# WHAT THE TASK REQUIRES
Go through the listing beneath this task and return every line that carries the string "Select".

# THE DATA
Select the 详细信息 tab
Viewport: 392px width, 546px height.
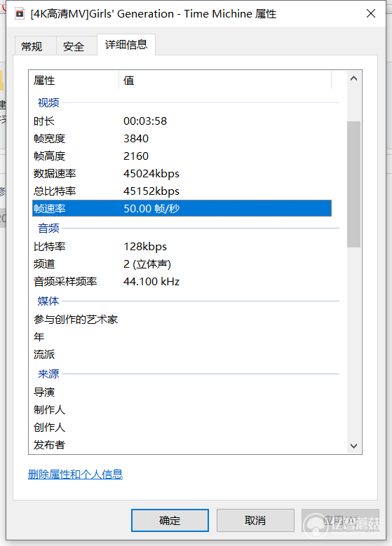click(126, 45)
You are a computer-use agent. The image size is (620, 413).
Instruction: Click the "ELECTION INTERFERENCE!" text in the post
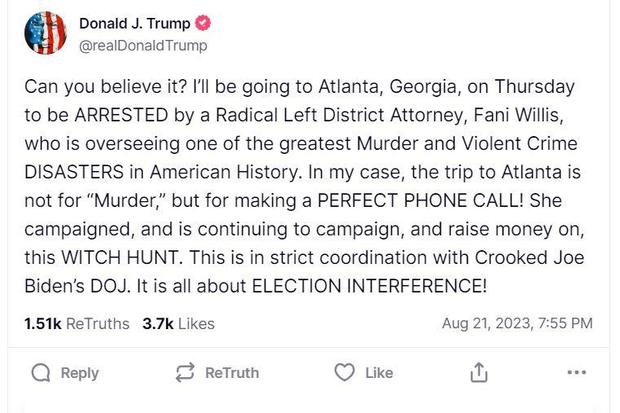(x=369, y=286)
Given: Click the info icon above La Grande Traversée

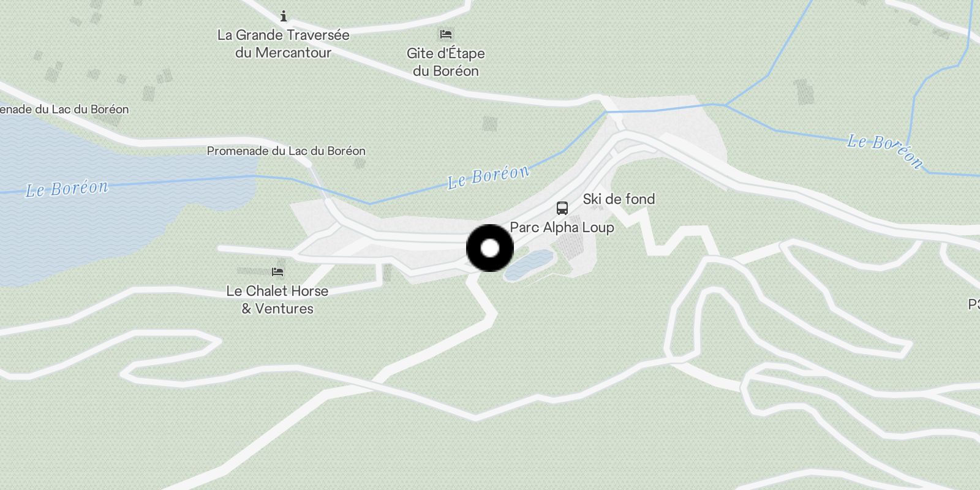Looking at the screenshot, I should (x=284, y=16).
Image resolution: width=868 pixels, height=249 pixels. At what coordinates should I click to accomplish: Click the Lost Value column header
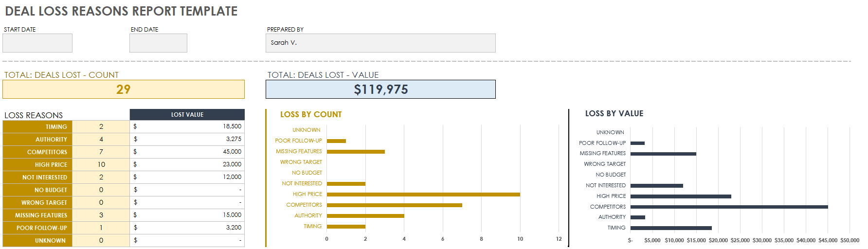187,115
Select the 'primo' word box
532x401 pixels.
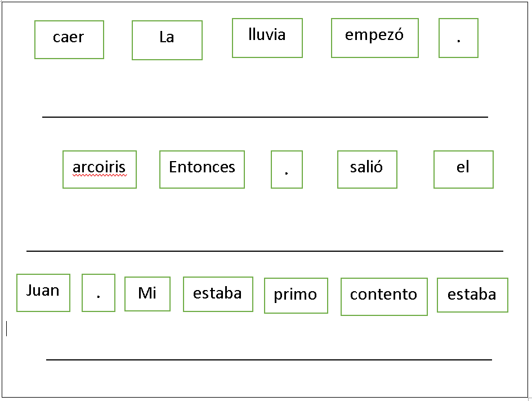pyautogui.click(x=296, y=296)
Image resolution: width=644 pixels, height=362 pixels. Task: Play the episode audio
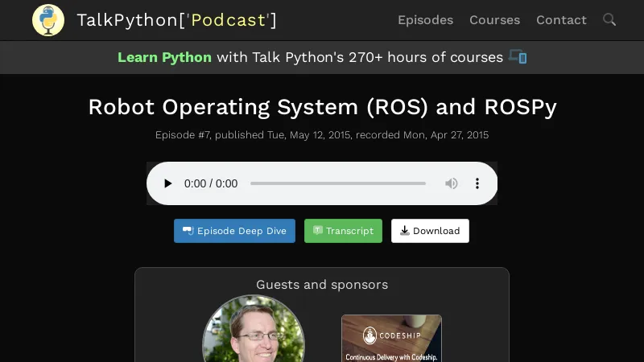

# OUTPUT FOR THIS EXERCISE
Select the 详细信息 tab
Select the 'primo' word box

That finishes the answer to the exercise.